More specifically, we were in Kettle’s Yard, home of the late Jim Ede, one time curator at The Tate, and a beady-eyed collector, champion and friend of young artists such as Ben Nicholson, Henri Gaudier-Brzeska and Joan Miró, who once handed Ede one of this paintings (a ravishingly small blue composition that hangs in a study in Kettle’s Yard) as they sat in a restaurant.
During his life, Ede encouraged students at Cambridge to ring his doorbell, look at his collection of early 20th century paintings, 19th century china, ethnic jewellery and pebbles – and stay for tea. Those he trusted were loaned pictures to hang in their rooms.

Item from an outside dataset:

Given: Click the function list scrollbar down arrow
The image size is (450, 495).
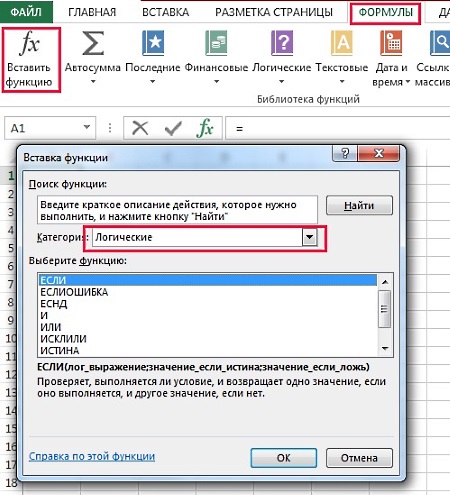Looking at the screenshot, I should click(385, 349).
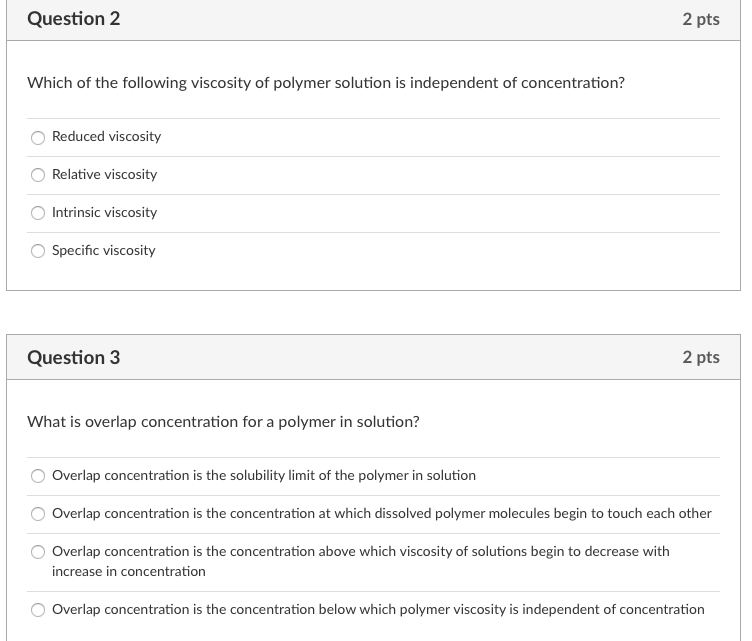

When he donated the house – comprised of four cottages he’d bought for £12, saving them from demolition – to the university in 1966, he was extremely specific about how it should be kept: exactly as he left it. Although he experimented with the space and its contents while he lived there, constantly shifting paintings, bowls, sculptures and vases around , ensuring that was always something lovely to look at from every vantage point and eye–level, by the time he left Kettle’s Yard, he felt he’d arrived, more or less, at the perfect arrangement.
To this day, there is always a fresh (ish) lemon in the pewter dish in front of a grey sea-scape, a visual echo of the yellow dot in the Miró nearby and the vase of yellow aquilegia opposite.
Ede was a man who saw beauty in everything, but especially in composition and arrangement. He would probably have been a magnificent visual merchandiser – a job that Anderson once tried.
Ede’s approach to art and to creating “a beautiful life” has clearly left an impression on Anderson. Clothes can never be art, says Anderson firmly, “because we’ve created a culture where they’re extremely disposable. But they can contribute to a beautiful life”.
Some would argue that art too has become disposable – and did. It was that kind of evening. Meanwhile, pale, nude-faced models drifted among the furniture and artefacts in some spectacular clothes.
Polka dots in every size became a game of contrasting scale as cotton drill was cut into moulded sheath tops and mis-matching tiered skirts. Gently fitted dresses with slightly raised waists came in prints that seemed partly inspired by William Morris, and partly by Bridget Riley. Denim was structured, stiff, cut into peek-a-boo corsets or trouser suits with wide legs, deep pockets and voluminous sleeves. And the asymmetric earrings added a sculptural geometry.
A small new clutch bag style prompted queries of the Is it a Bird, Is it a Plane variety? As a matter of fact, it had been inspired by the Jazz Age’s fascination for flight. “I like the way it could almost be a toy and you want to play with it,” observed Anderson, doing just that. Bags as playthings? Surely not.
The results of this collection may not have been as quietly contemplative as Ede’s soothing home (these are definitely look at me pieces, intriguingly futuristic and retro at the same time) but If Anderson was looking to create clothes that are the antithesis of disposable, then mission accomplished.